### READING TEXT

Tom: Particularly working class Paris.
Stew: If you view it as an analogue of Zola or Huysmans, you’re not far wrong. Zola was one of the first who talked about prostitutes and drunks and told their stories without making them into moral points. And the Grand Guignol is essentially an amoral universe.
Tom: There are certainly characters you’re expected to sympathise with or like, but it doesn’t ever punish. It doesn’t punish for being good, it doesn’t punish for being bad, it just basically rains destruction down upon pretty much everything.
Stew: The gothic universe is a moral one, and very distant from natural. In many ways the kind of work Théâtre Libre was doing was a stand against that gothic high melodrama which you might see on the Parisian stage. So a lot of those female tropes, a lot of what you’d find in an Ann Radcliffe novel or even in Edgar Allen Poe’s more explicitly European gothic fiction don’t actually find their way into the Grand Guignol.
Tom: To me, most of the interesting bits of the grand Guignol – and what we do – is not really, as it might sometimes seem, the destruction of women by men, but the destruction of humanity by inhumanity. Rather than having a big monster that looms and attacks (although that sometimes happens) it’s more interesting to look at a human become a monster, and then to see that human monster inflict damage on themselves and others. For writers in the early 20th century, it was easiest to use innocence or maternity as a symbol for the most human aspect of a woman.
Stew: And in men, you’re likely to see an oversophisticated doctor causing damage on the individual’s humanity – on a happy person or on a happy relationship. Scientific progress, more than immoral behaviour, is seen as destructive. The amorality and inhumanity of science is more frightening than the superhuman or superstition.
Tom: So you get all these mad scientists who believe that they can defeat death or uncover the secret of consciousness by hacking up your brain and of course they’re male because of the time they were written and set.

### EXERCISE TASKS
1 > Decide whether each statement below agrees with the conversation about the Grand Guignol, answering yes or no and quoting the words that settle it. (a) Zola told the stories of prostitutes and drunks without turning them into moral points. (b) Scientific progress is presented as less destructive than immoral behavior. (c) The female tropes found in an Ann Radcliffe novel often appear in the Grand Guignol.
2 > Write the next few lines of the conversation about the Grand Guignol, picking up after its final line.

### DATA SEGMENT
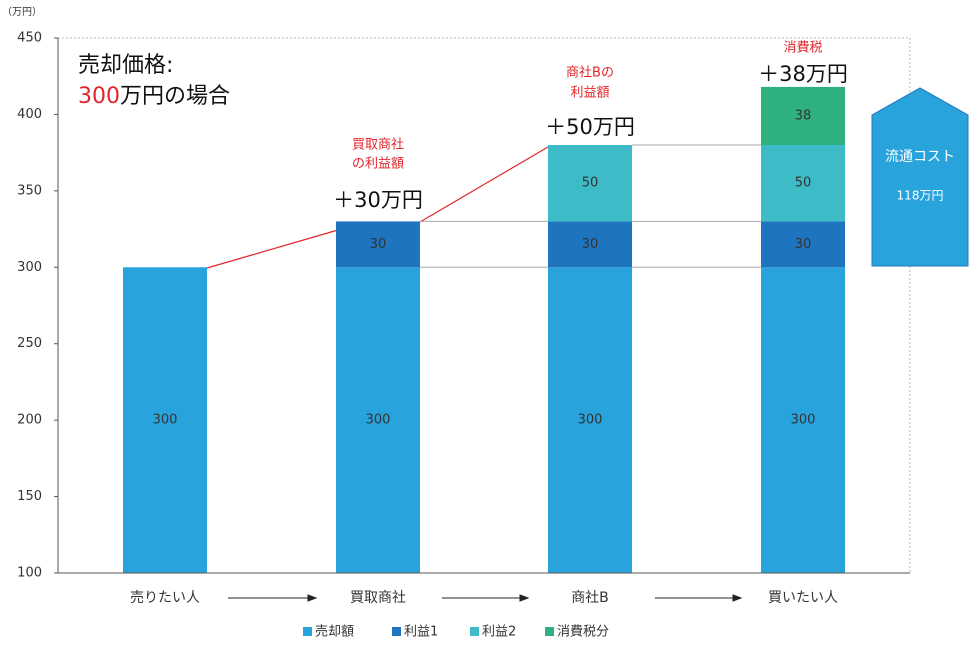 The image size is (980, 666). I want to click on x-tick-label: 買取商社, so click(378, 598).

### PER-TASK ANSWERS
1 >
(a) Yes: "told their stories without making them into moral points"
(b) No: "Scientific progress, more than immoral behaviour, is seen as destructive."
(c) No: "don’t actually find their way into the Grand Guignol."

2 >
So the more sophisticated plays can explore monstrousness without falling back on those gender stereotypes?
Tom: Absolutely. An example is A Kiss Goodnight, which we produced last year. It opens with a man who has been terribly physically disfigured by his wife – she threw acid in his face. He has intervened in court to prevent her being sent to prison on the condition that she visits him this one last time. So we have a man who seems saintly and who has been destroyed by a woman who is beautiful externally but is, if not monstrous, at least capable of monstrosity. We find out, in due course, that he isn’t a nice chap either, and it’s never clear if his inner monstrosity is a consequence of his physical destruction, or whether he always contained it.
Stew: I think the play suggests that they were both always capable of these terrible things.
Tom: It seems that they were always very well matched, and the play involves getting their physical appearances to match their inner monstrousness as they destroy each other.
So the gore and grossness is not necessarily to do with sin, or having moral damage physicalized?
Tom: The Grand Guignol doesn’t make that kind of judgement. A lot of horror does.
Stew: In the Grand Guignol the amorality and inhumanity of scientific progress is more frightening than immorality or superstition or even the superhuman.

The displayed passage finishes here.